En primer lugar, el dolor de una articulación puede deberse a una lesión de la misma. Puede tratarse de una lesión aguda, como las que sobrevienen de forma imediata a causa de una caída, un movimiento brusco en una postura incorrecta, una colisión o un golpe. En este caso, además del dolor, podrán aparecer síntomas, como inflamación o dificultad para mover la articulación. En algún caso puede producirse incluso un derrame articular, aunque no siempre se aprecie en un primer momento.
Las lesiones crónicas, en cambio, se producen por la repetición de un movimiento inadecuado que, a lo largo del tiempo, va sobrecargando y ocasionando daños a la articulación. En estos casos el dolor aparece sin que haya habido un movimiento excesivo que lo justifique, y suele hacerse más intenso al realizar ciertas actividades.
En las personas mayores, el dolor articular se debe casi siempre a la artrosis, enfermedad consistente en la degeneración progresiva de la articulación.
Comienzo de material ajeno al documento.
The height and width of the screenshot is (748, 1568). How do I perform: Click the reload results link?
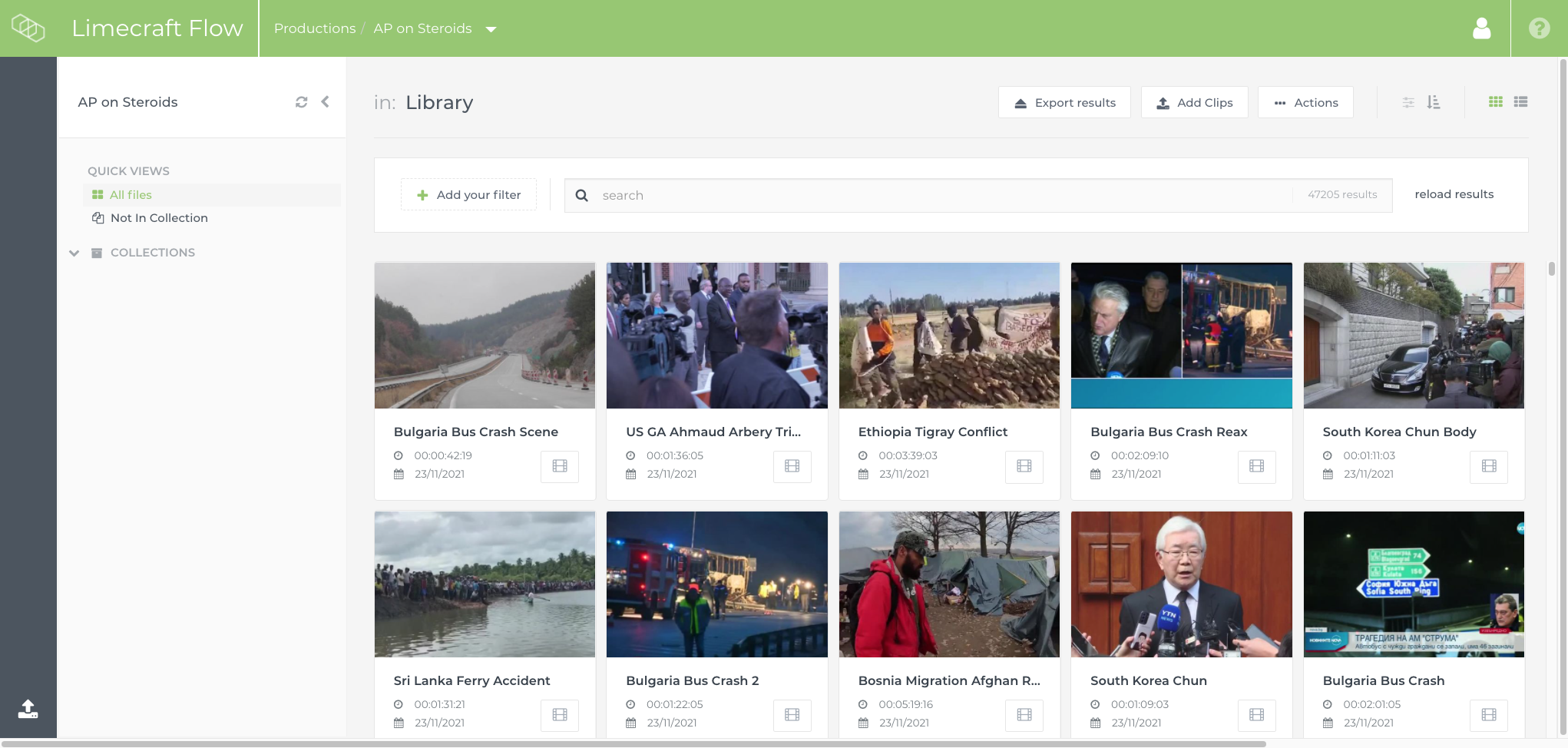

Existen formas secundarias de artrosis que se desarrollan en articulaciones que, por un motivo determinado, no funcionan según su eje fisiológico normal, generando presiones demasiado fuertes sobre zonas del cartílago que no están preparadas para ello. Esto ocurre sobre todo en articulaciones que soportan grandes pesos, bien sea por malformaciones congéntias, fracturas mal curadas o por una sobrecarga continuada (actividades deportivas, por ejemplo).
La artrosis debe diferenciarse de las artritis, en las cuales el elemento central no es la degeneración sino la inflamación de los componentes de la articulación (que, según la causa, puede estar más o menos hinchada y caliente). Las artritis pueden tener una causa infecciosa, ser el resultado de una reacción inflamatoria al depósito de microcristrales en la articulación, como ocurre en el caso de la gota o tener un origen autoinmune, como sucede en el caso de la artritis reumatoide.